> [AIM OF THE TASK] From the listing below, work out how many lines contain "computer"; the answer is that number and nothing more.

> [DATA FOR PROCESSING]

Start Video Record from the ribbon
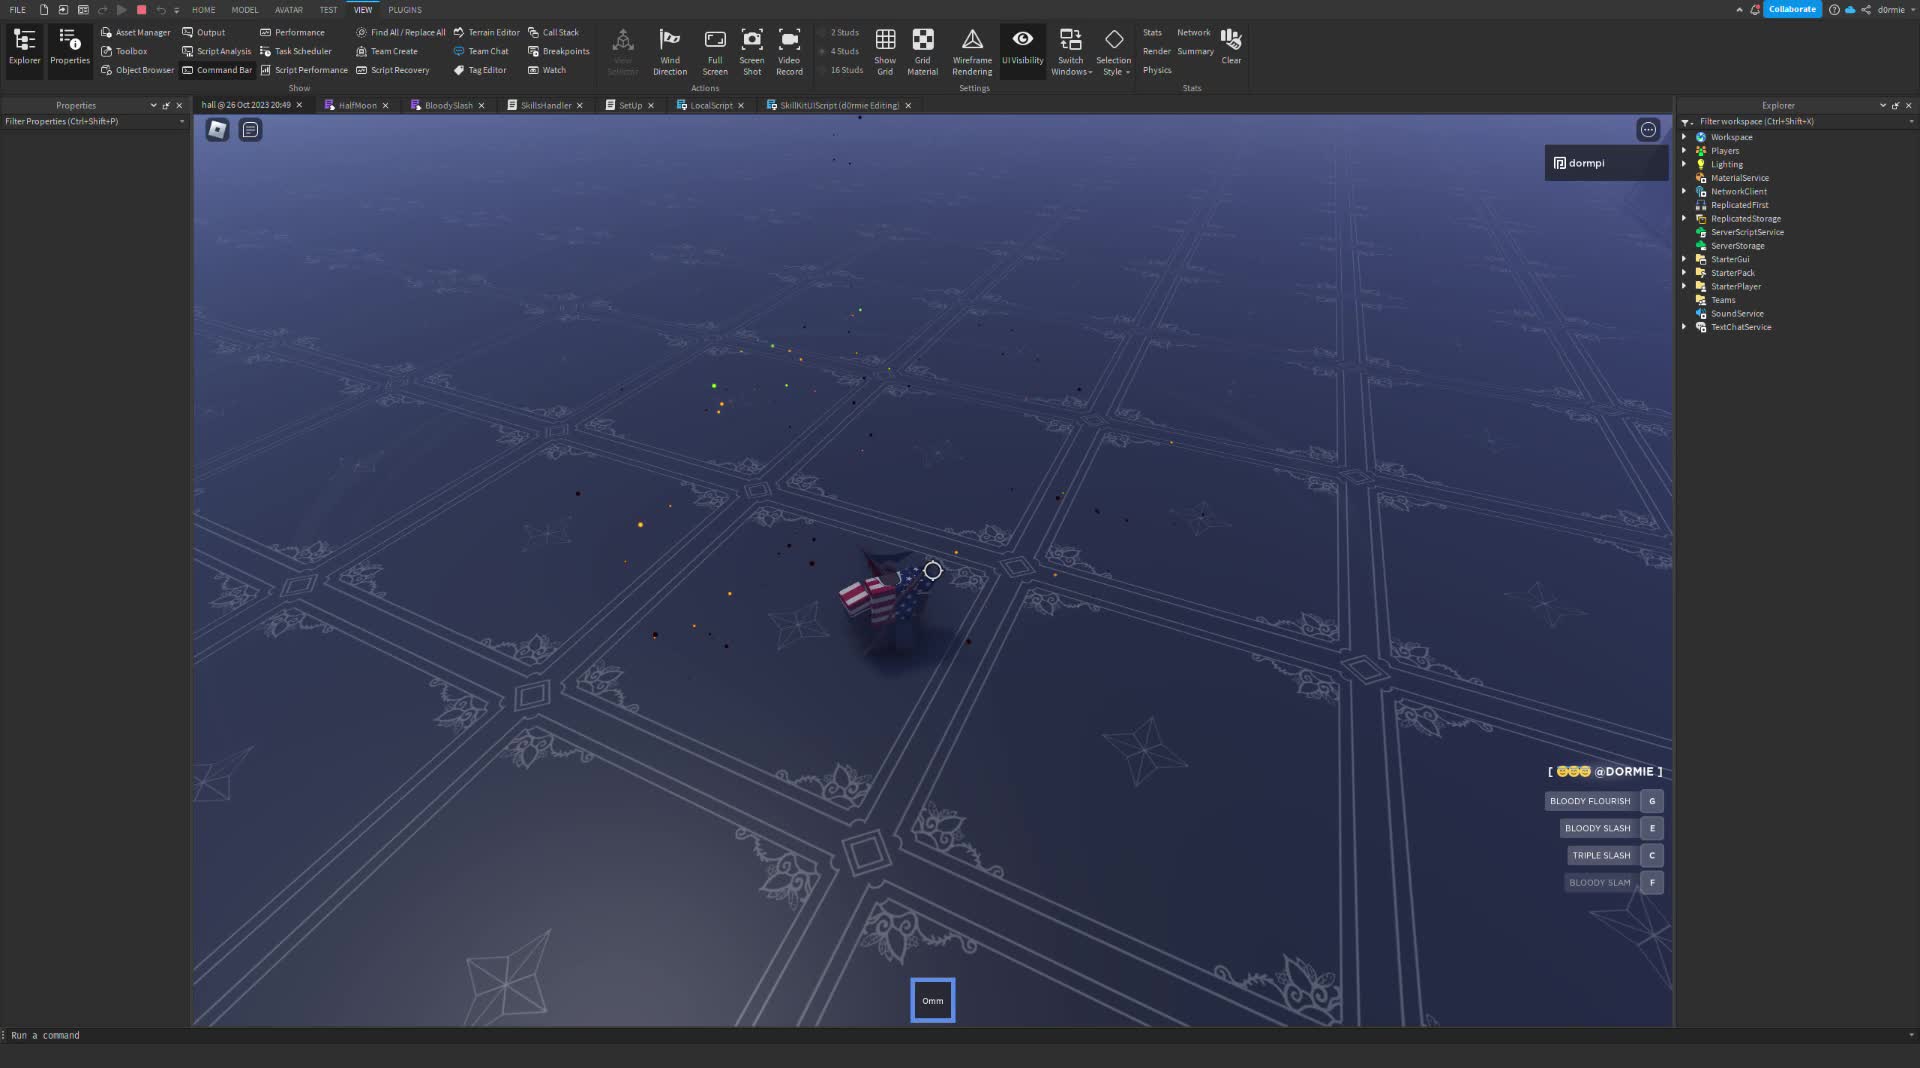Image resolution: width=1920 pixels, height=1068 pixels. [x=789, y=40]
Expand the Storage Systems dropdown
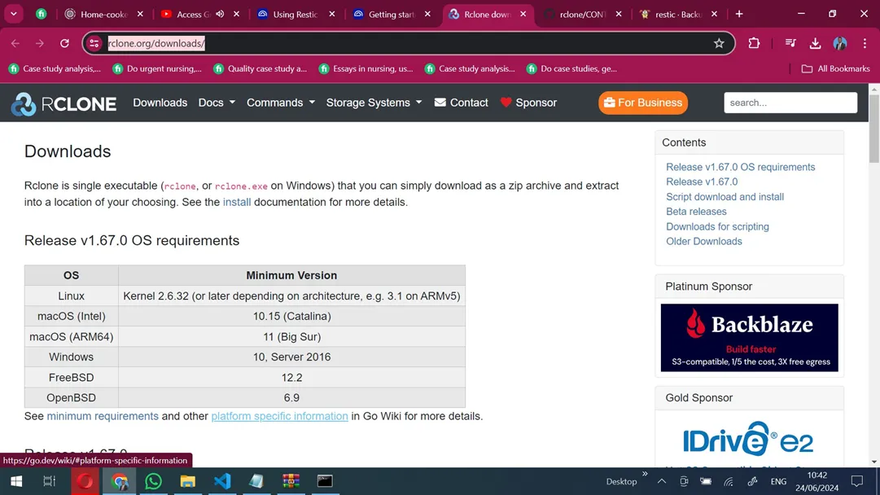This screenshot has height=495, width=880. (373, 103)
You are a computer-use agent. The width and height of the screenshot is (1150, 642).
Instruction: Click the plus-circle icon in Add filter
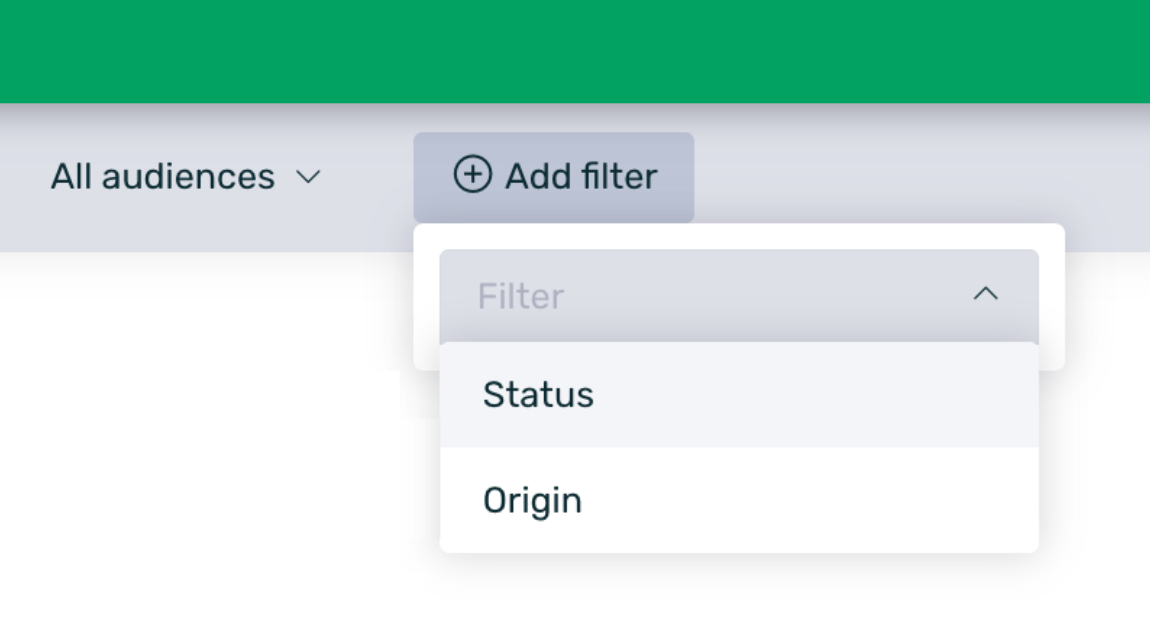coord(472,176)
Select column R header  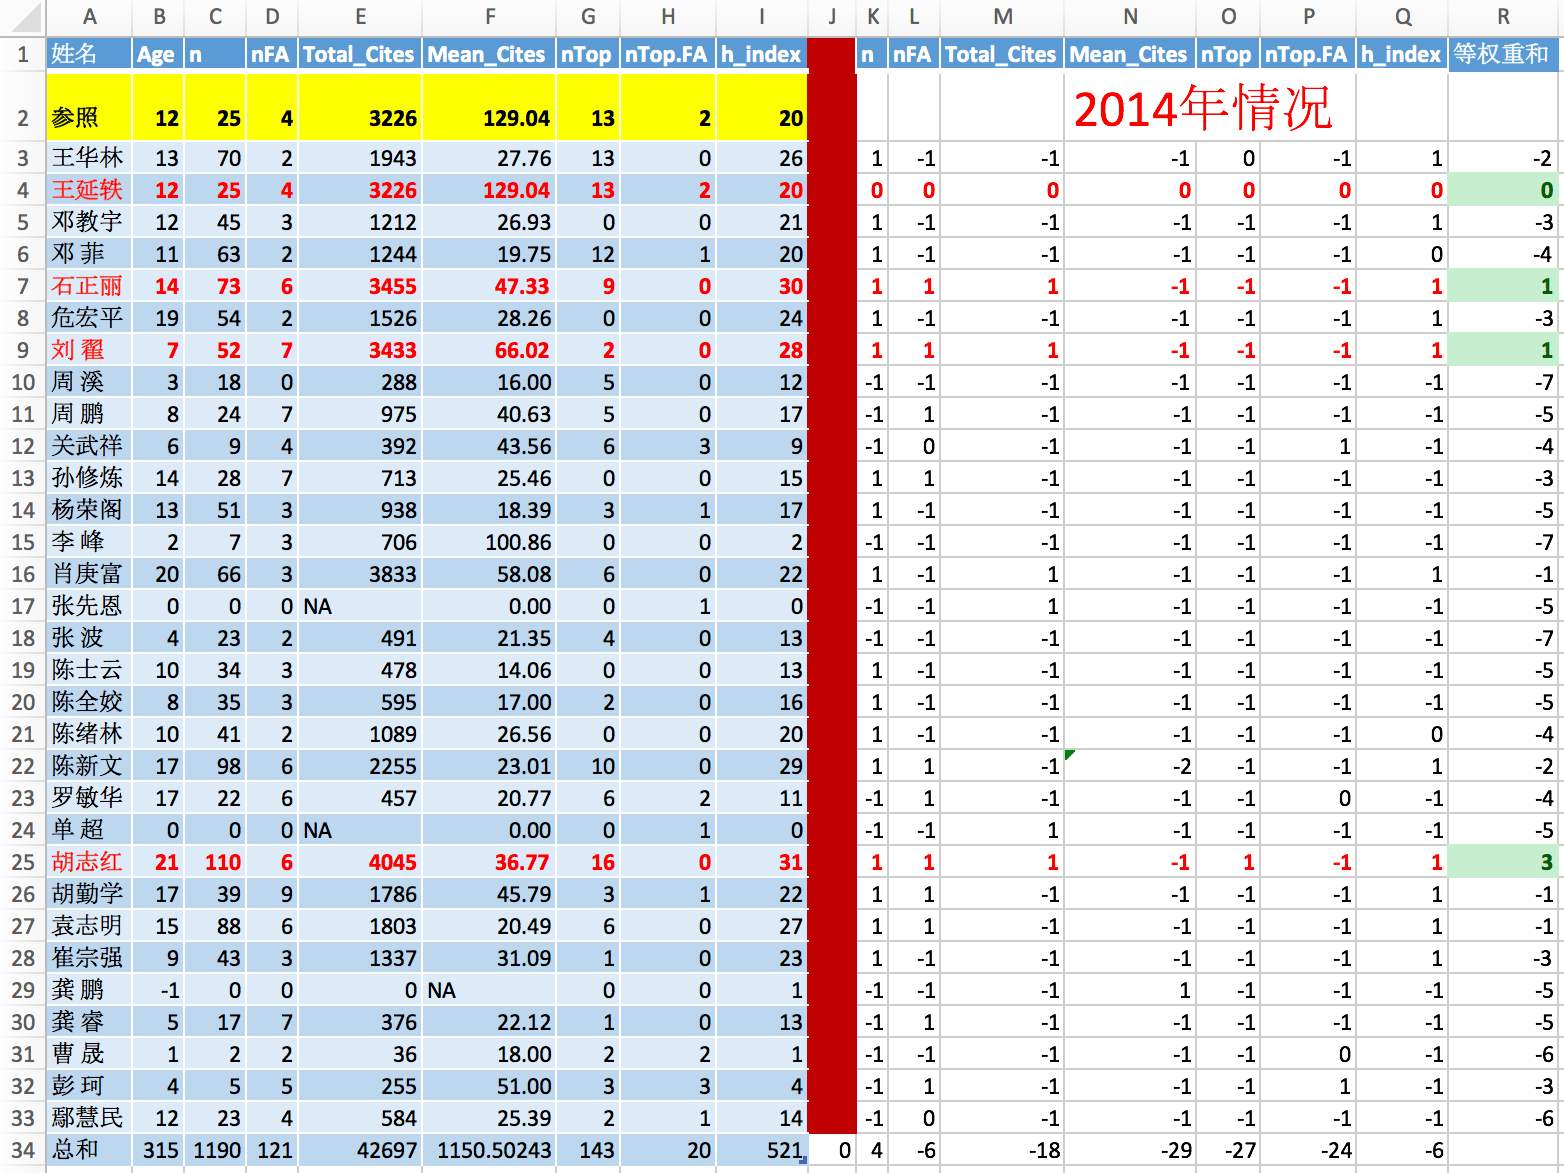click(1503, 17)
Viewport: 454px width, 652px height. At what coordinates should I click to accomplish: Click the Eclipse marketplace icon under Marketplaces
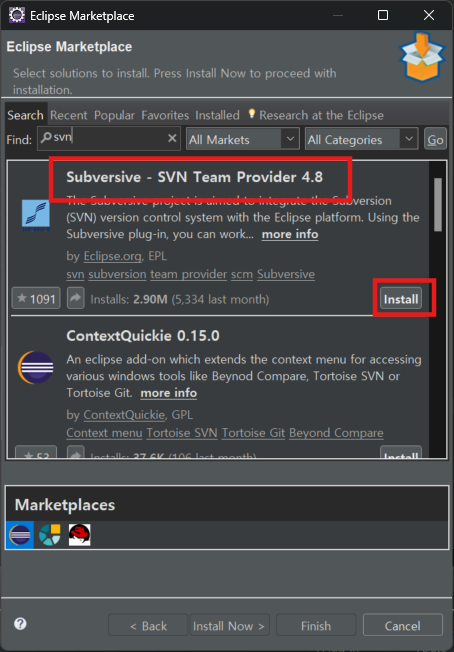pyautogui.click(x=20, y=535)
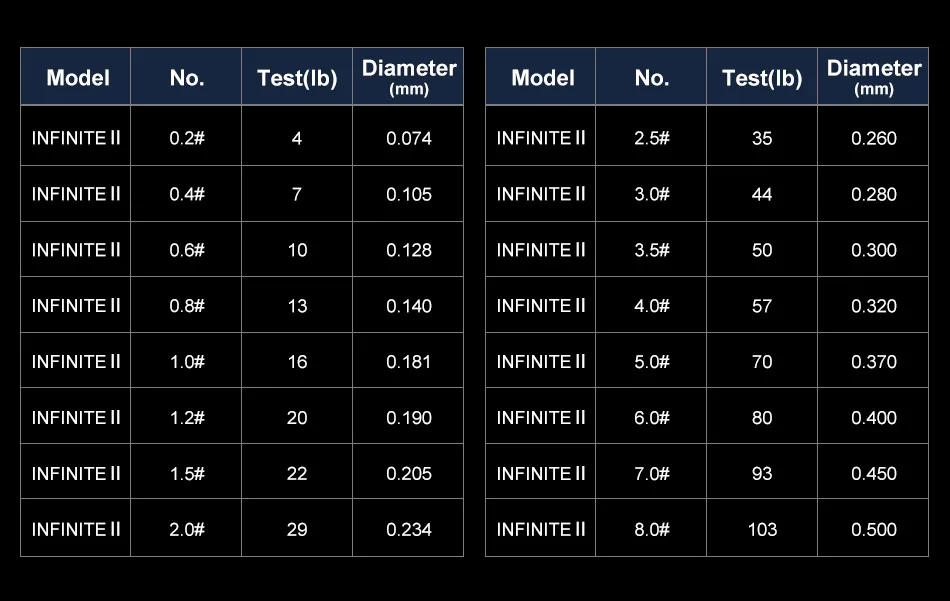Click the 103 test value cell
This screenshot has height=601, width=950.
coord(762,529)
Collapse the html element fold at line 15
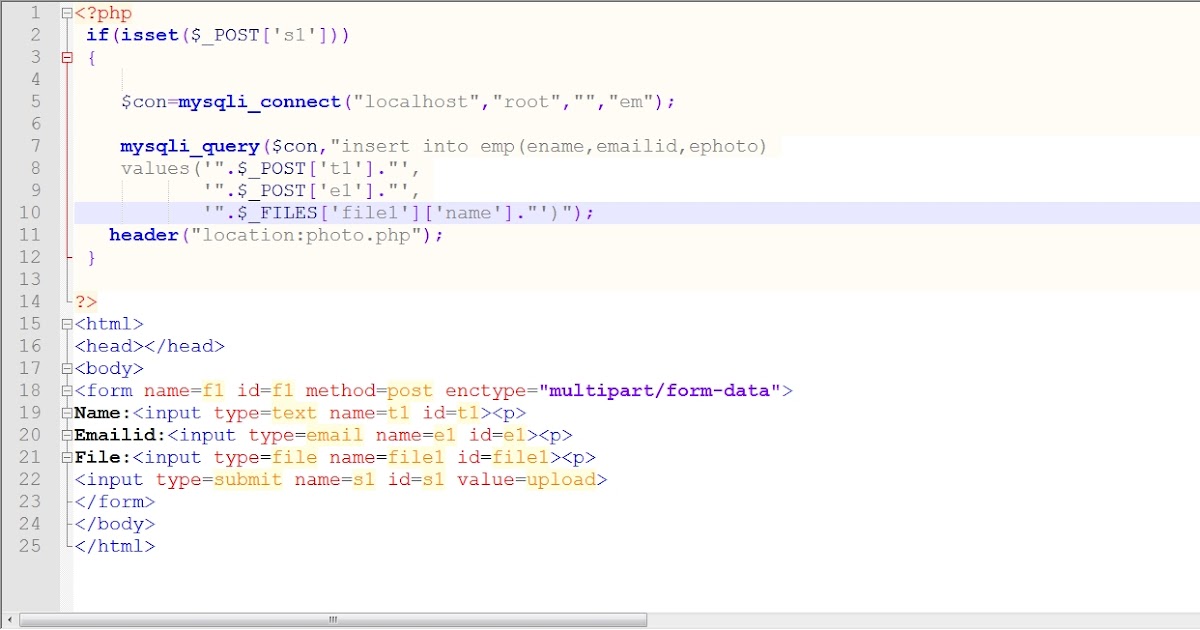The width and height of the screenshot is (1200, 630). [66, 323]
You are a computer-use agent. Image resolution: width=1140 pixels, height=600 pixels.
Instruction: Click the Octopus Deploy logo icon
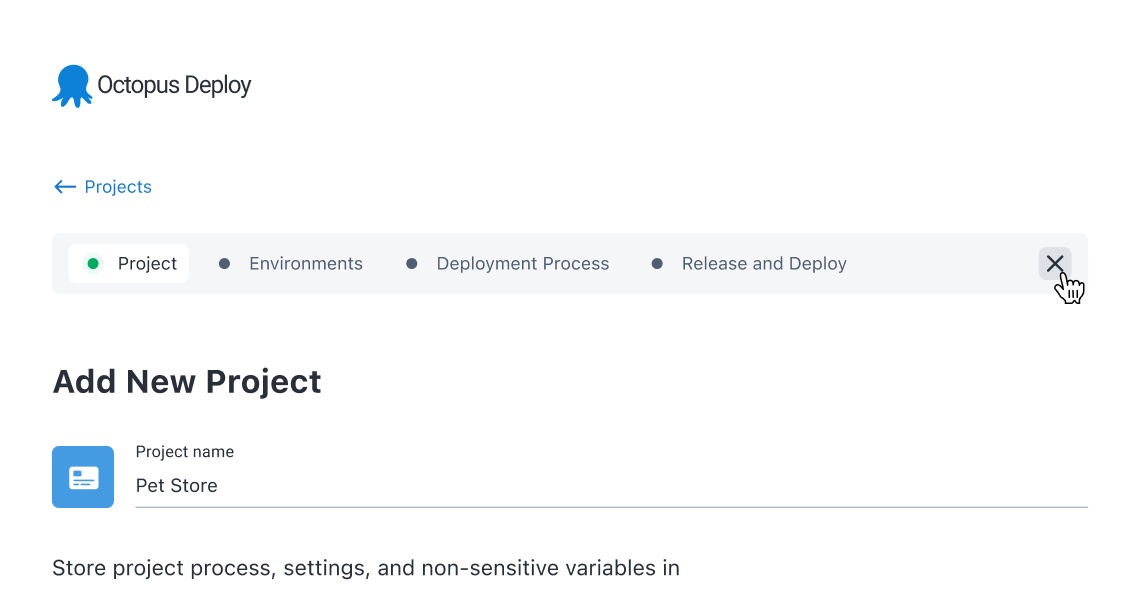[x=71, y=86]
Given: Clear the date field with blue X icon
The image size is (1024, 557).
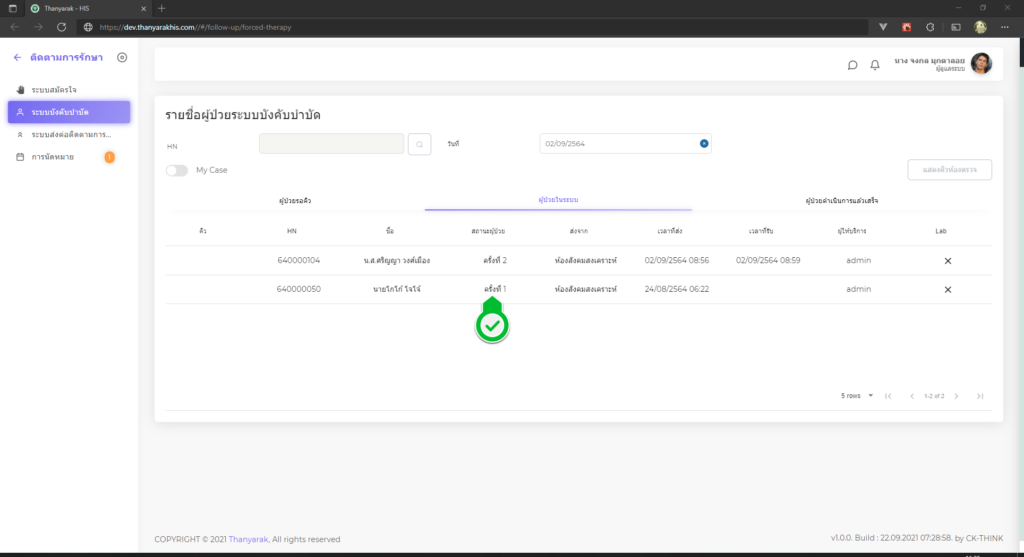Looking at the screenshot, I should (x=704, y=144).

> [RESULT] 2